Cluster Monitoring¶
By default Grove ships with Prometheus, Grafana and Alert Manager and OpenSearch for monitoring.
Currently, none of these services are exposed via the ingress. They can all be accessed
by forwarding the relevant port. Listed below are the commands to view the UI for each of the
services. These need to be invoked from within the control
directory.
- Prometheus:
./kubectl --namespace monitoring port-forward --address 0.0.0.0 svc/prometheus-operated 8001:9090
- Alert Manager:
./kubectl --namespace monitoring port-forward --address 0.0.0.0 svc/alertmanager-operated 8001:9093
- Grafana:
./kubectl --namespace monitoring port-forward --address 0.0.0.0 svc/prometheus-operator-grafana 8001:3000
- OpenSearch Dashboard:
./kubectl --namespace monitoring port-forward --address 0.0.0.0 deployments/opensearch-dashboard-opensearch-dashboards 8001:5601
After running any of the commands above, you will then be able to view the relevant UI in your browser at http://localhost:8001.
Components¶
OpenSearch Dashboard¶
Cluster logs are forwaded using Fluent-bit to OpenSearch. They can be accessed via the OpenSearch dashboard.
Accessing the dashboard is possible by running the following command within the control
directory.
./kubectl --namespace monitoring port-forward --address 0.0.0.0 deployments/opensearch-dashboard-opensearch-dashboards 8001:5601
The username is admin
and the password can be retrieved with:
./tf output -raw opensearch_dashboard_admin_password
On the first run, you will need to create an Index Pattern for fluent-bit
. Once done, you will be able to view
the logs in your discover page.
Grafana¶
Both the username and password for the default user is admin
.
You will be requested to change it after logging in the first time.

*****

__JOB__: Can you copy the Grove cluster monitoring text from "Currently, none of" up to and including "browser at http://localhost:8001.", word for word? The records have nothing to do with this.

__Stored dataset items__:
*****

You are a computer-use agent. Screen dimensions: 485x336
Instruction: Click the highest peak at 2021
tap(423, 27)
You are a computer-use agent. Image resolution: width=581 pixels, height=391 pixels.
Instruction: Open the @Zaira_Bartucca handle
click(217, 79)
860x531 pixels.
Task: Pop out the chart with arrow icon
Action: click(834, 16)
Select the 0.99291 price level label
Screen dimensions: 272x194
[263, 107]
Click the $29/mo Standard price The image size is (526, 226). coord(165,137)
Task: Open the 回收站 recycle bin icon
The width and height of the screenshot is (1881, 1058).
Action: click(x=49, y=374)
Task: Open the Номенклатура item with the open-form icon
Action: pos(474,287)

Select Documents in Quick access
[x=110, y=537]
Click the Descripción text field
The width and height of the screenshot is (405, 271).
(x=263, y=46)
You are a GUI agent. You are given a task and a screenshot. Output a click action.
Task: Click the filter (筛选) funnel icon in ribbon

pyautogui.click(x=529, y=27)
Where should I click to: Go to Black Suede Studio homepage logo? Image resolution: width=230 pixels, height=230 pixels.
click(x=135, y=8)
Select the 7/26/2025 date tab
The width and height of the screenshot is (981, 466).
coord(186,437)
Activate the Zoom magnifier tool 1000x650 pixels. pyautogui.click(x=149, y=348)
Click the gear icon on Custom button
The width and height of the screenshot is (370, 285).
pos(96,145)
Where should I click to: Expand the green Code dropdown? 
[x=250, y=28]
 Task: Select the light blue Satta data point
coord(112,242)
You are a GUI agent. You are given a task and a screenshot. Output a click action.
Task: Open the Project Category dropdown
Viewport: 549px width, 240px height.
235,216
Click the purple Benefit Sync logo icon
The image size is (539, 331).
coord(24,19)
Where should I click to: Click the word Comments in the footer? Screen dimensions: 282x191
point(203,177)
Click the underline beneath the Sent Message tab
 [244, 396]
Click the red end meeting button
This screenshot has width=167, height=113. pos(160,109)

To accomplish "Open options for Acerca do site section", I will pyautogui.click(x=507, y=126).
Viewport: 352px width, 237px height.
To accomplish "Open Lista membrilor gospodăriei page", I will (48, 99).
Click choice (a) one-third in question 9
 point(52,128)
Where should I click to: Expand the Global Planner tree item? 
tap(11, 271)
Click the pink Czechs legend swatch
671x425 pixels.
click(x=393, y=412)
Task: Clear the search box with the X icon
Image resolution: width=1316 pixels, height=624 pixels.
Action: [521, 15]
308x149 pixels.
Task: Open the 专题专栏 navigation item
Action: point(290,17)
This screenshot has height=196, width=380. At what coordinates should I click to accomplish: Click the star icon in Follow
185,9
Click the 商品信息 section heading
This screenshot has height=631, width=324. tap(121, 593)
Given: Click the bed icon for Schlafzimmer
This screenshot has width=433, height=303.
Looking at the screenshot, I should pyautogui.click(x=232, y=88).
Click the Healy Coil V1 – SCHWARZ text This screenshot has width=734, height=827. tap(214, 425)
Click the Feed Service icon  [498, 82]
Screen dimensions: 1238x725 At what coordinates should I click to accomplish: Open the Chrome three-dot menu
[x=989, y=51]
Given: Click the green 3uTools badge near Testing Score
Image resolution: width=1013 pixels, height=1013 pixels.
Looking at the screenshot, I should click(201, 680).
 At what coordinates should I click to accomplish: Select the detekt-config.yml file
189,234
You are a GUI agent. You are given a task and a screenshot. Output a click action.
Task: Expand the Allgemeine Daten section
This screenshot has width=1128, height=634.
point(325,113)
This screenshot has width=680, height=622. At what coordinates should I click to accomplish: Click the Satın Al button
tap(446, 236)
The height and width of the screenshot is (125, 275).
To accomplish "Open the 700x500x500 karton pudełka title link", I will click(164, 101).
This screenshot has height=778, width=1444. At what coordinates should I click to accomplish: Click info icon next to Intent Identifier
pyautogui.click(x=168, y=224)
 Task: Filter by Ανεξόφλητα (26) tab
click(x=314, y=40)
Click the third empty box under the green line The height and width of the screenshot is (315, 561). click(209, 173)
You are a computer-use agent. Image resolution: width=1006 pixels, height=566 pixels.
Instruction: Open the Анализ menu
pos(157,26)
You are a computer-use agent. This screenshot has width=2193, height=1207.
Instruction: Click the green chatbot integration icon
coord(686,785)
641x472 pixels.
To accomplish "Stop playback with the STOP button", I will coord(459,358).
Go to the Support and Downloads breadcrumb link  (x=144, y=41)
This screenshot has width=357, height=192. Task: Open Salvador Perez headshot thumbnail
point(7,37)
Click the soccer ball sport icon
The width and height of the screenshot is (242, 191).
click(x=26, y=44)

*****

__TASK OUTPUT__:
Currently, none of these services are exposed via the ingress. They can all be accessed
by forwarding the relevant port. Listed below are the commands to view the UI for each of the
services. These need to be invoked from within the control
directory.
- Prometheus:
./kubectl --namespace monitoring port-forward --address 0.0.0.0 svc/prometheus-operated 8001:9090
- Alert Manager:
./kubectl --namespace monitoring port-forward --address 0.0.0.0 svc/alertmanager-operated 8001:9093
- Grafana:
./kubectl --namespace monitoring port-forward --address 0.0.0.0 svc/prometheus-operator-grafana 8001:3000
- OpenSearch Dashboard:
./kubectl --namespace monitoring port-forward --address 0.0.0.0 deployments/opensearch-dashboard-opensearch-dashboards 8001:5601
After running any of the commands above, you will then be able to view the relevant UI in your browser at http://localhost:8001.